A propósito del mercado del arte, en una entrevista que le ha hecho recientemente el crítico Hans Ulrich Obrist, usted ha tratado el tema de la relación arte-mercado. Allí analiza cómo la dinámica del mercado asume un rol ambiguo, ya que a menudo favorece y al mismo tiempo obstaculiza la pluralidad de las ofertas. Por favor, ¿podría aclarar más este punto?
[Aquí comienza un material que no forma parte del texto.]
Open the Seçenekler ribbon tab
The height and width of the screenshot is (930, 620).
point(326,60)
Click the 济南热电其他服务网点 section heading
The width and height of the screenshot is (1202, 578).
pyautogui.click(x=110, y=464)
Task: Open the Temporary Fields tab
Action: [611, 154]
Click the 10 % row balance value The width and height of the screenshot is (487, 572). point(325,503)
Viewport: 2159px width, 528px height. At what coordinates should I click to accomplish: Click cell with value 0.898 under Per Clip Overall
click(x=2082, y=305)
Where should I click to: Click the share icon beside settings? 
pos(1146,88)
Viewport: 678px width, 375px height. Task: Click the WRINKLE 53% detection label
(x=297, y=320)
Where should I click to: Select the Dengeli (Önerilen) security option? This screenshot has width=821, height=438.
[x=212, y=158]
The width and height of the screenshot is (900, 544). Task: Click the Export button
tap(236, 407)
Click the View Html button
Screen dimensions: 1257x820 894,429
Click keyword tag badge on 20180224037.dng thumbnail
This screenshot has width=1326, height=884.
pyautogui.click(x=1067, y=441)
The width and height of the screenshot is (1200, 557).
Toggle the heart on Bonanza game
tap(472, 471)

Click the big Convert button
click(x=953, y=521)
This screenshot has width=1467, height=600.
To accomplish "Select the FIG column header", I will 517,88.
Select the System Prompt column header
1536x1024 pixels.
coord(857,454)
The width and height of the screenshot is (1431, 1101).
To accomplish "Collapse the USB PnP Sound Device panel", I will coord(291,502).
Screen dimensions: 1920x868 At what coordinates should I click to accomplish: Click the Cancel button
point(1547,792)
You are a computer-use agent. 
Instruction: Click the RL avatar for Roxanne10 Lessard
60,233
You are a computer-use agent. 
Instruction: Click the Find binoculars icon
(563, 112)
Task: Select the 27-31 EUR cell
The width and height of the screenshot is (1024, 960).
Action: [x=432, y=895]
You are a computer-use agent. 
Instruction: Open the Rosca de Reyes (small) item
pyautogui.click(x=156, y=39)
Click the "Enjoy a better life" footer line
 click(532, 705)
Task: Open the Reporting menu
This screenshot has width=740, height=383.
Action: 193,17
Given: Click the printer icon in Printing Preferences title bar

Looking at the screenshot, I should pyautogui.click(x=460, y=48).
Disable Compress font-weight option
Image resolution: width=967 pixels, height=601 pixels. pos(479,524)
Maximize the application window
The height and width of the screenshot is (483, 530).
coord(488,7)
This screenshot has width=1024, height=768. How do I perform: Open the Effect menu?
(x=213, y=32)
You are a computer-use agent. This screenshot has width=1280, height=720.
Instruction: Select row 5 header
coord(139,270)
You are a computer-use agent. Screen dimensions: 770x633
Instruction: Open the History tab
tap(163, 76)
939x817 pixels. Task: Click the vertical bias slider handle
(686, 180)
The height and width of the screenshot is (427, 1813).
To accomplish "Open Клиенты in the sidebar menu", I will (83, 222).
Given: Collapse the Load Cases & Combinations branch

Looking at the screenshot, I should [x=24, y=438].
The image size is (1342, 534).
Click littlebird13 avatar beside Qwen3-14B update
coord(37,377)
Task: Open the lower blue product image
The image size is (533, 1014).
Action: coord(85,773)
No hay duda de que el reconocimiento de la coexistencia de diferentes modos de entender la producción (y la investigación) artística está hoy contrastado (o fuertemente condicionado) por la lógica del mercado. Me explico: el mercado del arte, por razones de naturaleza puramente especulativas, establece (cada año, cada mes y algunas veces hasta cada semana) cuál será la tendencia artística destinada a imponerse y cuál perderá vigencia. Un proceso que funciona, por así decir, como la calesita, que gira a una velocidad vertiginosa. Con lo cual, a los ojos de un observador externo, las mismas cosas aparecen y desaparecen continuamente. Las que, en un primer giro, eran celebradas por su absoluta originalidad, vienen en una segunda vuelta descartadas, puestas de lado. En resumen: se las juzga «consumadas», en cuanto, se dice, han dejado de ser trendy. Esto no excluye que, en el próximo giro, estas últimas sean exhumadas y de nuevo celebradas por su absoluta originalidad. Y así al infinito. Desde mi perspectiva, esto no es pluralismo sino deambulación consumista. Porque el pluralismo, sensu stricto, presupone la coexistencia estable, es decir, no sometida al fugaz dictado de las modas.

¿Cómo se explica esta versión espuria del pluralismo?

Para explicar este fenómeno es menester, ante todo, tener bien presente que, guste o no, las obras de arte son mercancías. En ninguna reflexión sobre la obra de arte, por sofisticada que sea, se puede omitir (o desconocer) que ella es, entre otras cosas, un objeto económico. Y el artista, en la misma óptica, es un sujeto económico. En el léxico impersonal del economista, una obra de arte es un bien suntuario. Pero no sólo eso: al mismo tiempo puede ser un «bien de inversión» y en algunas circunstancias, como en el actual momento de turbulencia, un «bien de refugio». Esta variedad de implicaciones deja entrever por qué, en una economía de mercado, las obras de arte han adquirido influencia.